--- BEGIN ---
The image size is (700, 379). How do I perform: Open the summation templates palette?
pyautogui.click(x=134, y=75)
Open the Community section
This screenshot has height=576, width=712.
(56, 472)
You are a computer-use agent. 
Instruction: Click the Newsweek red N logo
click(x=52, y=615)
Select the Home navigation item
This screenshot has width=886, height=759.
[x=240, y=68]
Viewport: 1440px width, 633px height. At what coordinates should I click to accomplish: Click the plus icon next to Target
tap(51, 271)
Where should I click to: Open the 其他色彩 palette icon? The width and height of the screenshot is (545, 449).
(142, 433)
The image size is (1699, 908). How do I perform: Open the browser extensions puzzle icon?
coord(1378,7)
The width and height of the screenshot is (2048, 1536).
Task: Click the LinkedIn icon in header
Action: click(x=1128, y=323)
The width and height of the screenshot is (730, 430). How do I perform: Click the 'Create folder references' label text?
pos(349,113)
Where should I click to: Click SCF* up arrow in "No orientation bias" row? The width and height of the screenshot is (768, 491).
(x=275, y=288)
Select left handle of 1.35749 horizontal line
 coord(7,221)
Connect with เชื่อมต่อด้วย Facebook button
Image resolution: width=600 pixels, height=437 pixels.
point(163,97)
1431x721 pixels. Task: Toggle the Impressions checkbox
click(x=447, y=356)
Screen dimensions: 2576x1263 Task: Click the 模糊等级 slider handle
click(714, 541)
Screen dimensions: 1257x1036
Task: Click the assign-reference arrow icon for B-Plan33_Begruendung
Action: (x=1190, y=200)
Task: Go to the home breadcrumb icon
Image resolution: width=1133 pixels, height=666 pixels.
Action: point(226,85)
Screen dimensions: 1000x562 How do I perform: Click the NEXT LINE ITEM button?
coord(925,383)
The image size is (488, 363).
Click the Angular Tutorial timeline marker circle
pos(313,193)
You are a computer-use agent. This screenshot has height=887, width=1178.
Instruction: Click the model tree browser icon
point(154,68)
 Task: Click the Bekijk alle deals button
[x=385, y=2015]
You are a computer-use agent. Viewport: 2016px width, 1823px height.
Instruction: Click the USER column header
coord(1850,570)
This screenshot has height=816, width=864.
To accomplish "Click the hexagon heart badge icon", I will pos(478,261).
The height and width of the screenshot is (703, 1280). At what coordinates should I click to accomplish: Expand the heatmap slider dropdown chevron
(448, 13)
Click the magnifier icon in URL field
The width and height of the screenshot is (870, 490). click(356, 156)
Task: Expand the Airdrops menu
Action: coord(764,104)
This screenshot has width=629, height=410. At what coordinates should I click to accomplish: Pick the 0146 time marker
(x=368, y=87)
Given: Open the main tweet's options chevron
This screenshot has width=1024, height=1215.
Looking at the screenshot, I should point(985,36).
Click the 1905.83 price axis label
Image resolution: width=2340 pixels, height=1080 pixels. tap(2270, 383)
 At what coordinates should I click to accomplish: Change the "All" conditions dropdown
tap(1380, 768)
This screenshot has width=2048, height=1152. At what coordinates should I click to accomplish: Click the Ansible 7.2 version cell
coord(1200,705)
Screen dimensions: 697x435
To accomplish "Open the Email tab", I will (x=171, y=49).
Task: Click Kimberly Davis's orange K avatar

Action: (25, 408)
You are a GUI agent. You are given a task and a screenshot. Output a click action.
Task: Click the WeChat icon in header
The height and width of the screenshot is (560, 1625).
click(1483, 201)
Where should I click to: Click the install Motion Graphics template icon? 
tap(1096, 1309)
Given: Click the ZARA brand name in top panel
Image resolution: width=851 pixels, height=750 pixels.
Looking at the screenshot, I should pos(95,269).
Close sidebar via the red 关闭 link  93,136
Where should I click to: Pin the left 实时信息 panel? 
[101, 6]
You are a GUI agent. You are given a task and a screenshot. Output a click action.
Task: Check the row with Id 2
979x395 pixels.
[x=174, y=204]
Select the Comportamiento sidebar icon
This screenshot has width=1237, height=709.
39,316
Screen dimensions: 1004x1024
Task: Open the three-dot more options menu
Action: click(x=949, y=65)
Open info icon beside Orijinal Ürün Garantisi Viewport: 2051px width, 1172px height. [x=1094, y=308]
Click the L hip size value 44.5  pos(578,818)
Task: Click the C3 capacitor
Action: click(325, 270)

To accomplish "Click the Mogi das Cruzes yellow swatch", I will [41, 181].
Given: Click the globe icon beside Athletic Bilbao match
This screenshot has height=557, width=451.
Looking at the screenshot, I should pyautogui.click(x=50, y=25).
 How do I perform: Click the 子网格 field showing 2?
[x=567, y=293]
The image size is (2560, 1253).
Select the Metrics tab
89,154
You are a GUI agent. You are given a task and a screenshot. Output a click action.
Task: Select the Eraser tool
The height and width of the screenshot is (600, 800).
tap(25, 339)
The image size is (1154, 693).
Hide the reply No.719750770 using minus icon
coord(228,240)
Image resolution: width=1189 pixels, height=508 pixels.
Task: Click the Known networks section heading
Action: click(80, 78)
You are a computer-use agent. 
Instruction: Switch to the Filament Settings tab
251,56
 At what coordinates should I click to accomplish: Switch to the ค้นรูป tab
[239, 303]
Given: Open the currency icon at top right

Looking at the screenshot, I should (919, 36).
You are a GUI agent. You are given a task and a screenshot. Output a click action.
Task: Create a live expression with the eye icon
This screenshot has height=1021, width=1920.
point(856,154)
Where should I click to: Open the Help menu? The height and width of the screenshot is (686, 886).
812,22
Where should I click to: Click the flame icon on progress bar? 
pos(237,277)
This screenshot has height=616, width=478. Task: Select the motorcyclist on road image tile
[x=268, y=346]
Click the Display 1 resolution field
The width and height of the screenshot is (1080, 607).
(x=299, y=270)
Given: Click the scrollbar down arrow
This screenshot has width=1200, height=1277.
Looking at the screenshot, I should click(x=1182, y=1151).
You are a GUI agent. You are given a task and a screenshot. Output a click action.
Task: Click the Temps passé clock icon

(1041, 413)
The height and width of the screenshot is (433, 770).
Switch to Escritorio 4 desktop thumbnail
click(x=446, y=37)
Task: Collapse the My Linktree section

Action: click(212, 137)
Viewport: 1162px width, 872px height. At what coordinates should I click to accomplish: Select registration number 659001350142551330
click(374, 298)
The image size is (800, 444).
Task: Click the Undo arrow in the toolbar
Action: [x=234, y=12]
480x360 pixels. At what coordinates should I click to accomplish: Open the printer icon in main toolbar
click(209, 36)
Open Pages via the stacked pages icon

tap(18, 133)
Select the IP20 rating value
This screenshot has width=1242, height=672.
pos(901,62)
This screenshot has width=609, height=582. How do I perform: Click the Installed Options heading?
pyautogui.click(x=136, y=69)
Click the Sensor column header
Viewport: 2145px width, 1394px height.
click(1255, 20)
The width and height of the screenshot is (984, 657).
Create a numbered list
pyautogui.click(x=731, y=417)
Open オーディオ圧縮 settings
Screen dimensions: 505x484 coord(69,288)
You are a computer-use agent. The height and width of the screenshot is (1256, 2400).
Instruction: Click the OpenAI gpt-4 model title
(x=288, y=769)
--- END ---
Reproduce the records verbatim, beginning at the line containing "Task: Click the Bekijk alle deals button" and continuing through the line containing "(x=368, y=87)", both included.

 Task: Click the Bekijk alle deals button
[x=385, y=2015]
You are a computer-use agent. Viewport: 2016px width, 1823px height.
Instruction: Click the USER column header
coord(1850,570)
This screenshot has height=816, width=864.
To accomplish "Click the hexagon heart badge icon", I will pos(478,261).
The height and width of the screenshot is (703, 1280). At what coordinates should I click to accomplish: Expand the heatmap slider dropdown chevron
(448, 13)
Click the magnifier icon in URL field
The width and height of the screenshot is (870, 490). click(356, 156)
Task: Expand the Airdrops menu
Action: coord(764,104)
This screenshot has width=629, height=410. At what coordinates should I click to accomplish: Pick the 0146 time marker
(x=368, y=87)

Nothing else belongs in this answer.